_Task requirements_
[a] Translate this sentence from the ext4 mailing-list message into French: "basically, we make 64bit all block numbers and we double the size of all xxx_count in the block group descriptor."
[b] In the ext4 mailing-list message, to whom is the message addressed in its "To" line?

_Text shown_
--- START ---
From: Andreas Dilger <adilger@clusterfs.com>
Subject: Re: ext4 compat flag assignments
Date: Thu, 28 Sep 2006 16:41:33 -0600
Message-ID: <20060928224133.GM22010@schatzie.adilger.int>
References: <20060922091520.GC6335@schatzie.adilger.int> <20060928085515.GC27104@openx1.frec.bull.fr> <p73u02rivk8.fsf@verdi.suse.de>
Mime-Version: 1.0
Content-Type: text/plain; charset=us-ascii
Cc: Alexandre Ratchov <alexandre.ratchov@bull.net>,
	Theodore Ts'o <tytso@mit.edu>, linux-ext4@vger.kernel.org
To: Andi Kleen <ak@suse.de>
Content-Disposition: inline
In-Reply-To: <p73u02rivk8.fsf@verdi.suse.de>
Sender: linux-ext4-owner@vger.kernel.org

On Sep 28, 2006  22:29 +0200, Andi Kleen wrote:
> Alexandre Ratchov <alexandre.ratchov@bull.net> writes:
> > struct ext4_group_desc
> > {
> > 	/* at offset 0x20 */
> > 	__le32	bg_block_bitmap;	/* Blocks bitmap block hi bits */
> > 	__le32	bg_inode_bitmap;	/* Inodes bitmap block hi bits */
> > 	__le32	bg_inode_table;		/* Inodes table block hi bits */
> > 	__le16	bg_free_blocks_count;	/* Free blocks count hi bits */
> > 	__le16	bg_free_inodes_count;	/* Free inodes count hi bits */
> > 	__le16	bg_used_dirs_count;	/* Directories count hi bits */
> > };
> > 
> > basically, we make 64bit all block numbers and we double the size of all
> > xxx_count in the block group descriptor.
--- END ---
_Supplied material_
--- START ---
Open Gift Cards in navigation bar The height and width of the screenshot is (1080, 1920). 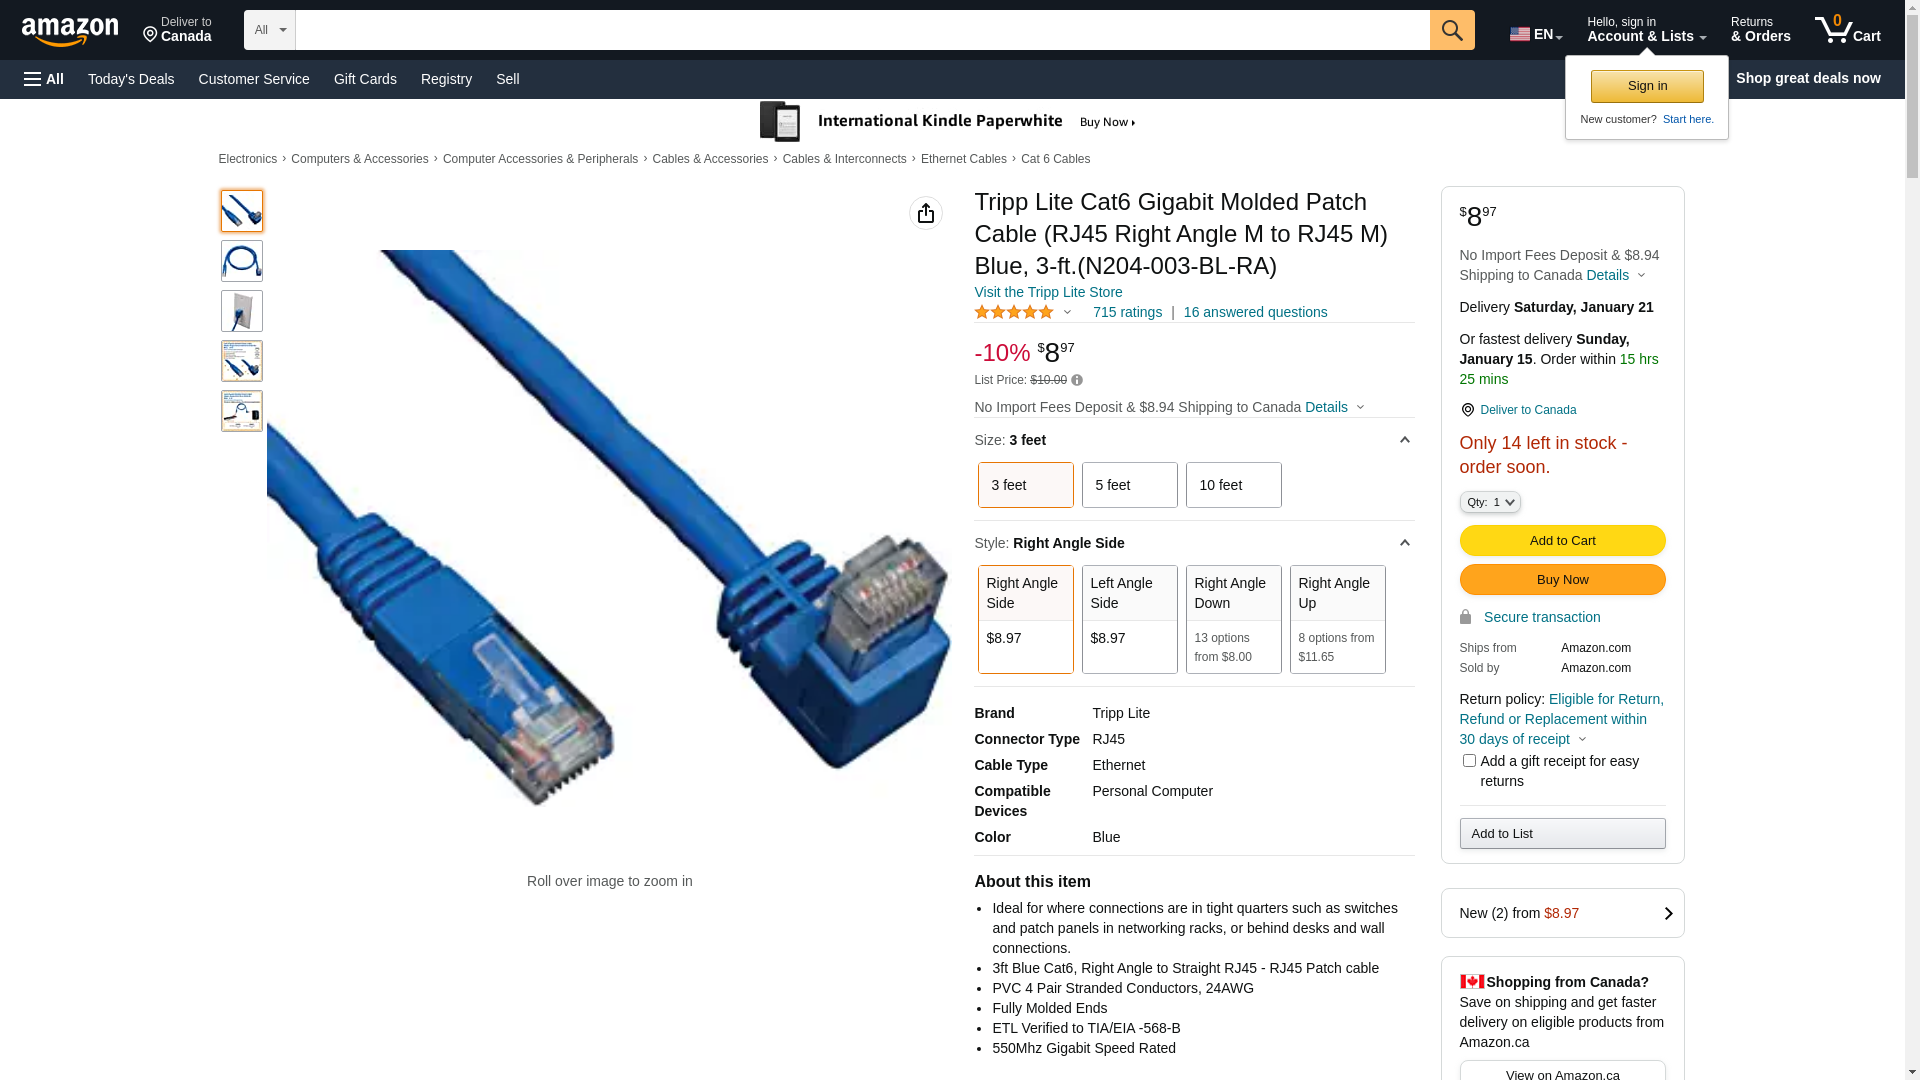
--- END ---
_Per-task outputs_
[a] En gros, nous passons tous les numéros de bloc en 64 bits et nous doublons la taille de tous les champs xxx_count dans le descripteur de groupe de blocs.

[b] Andi Kleen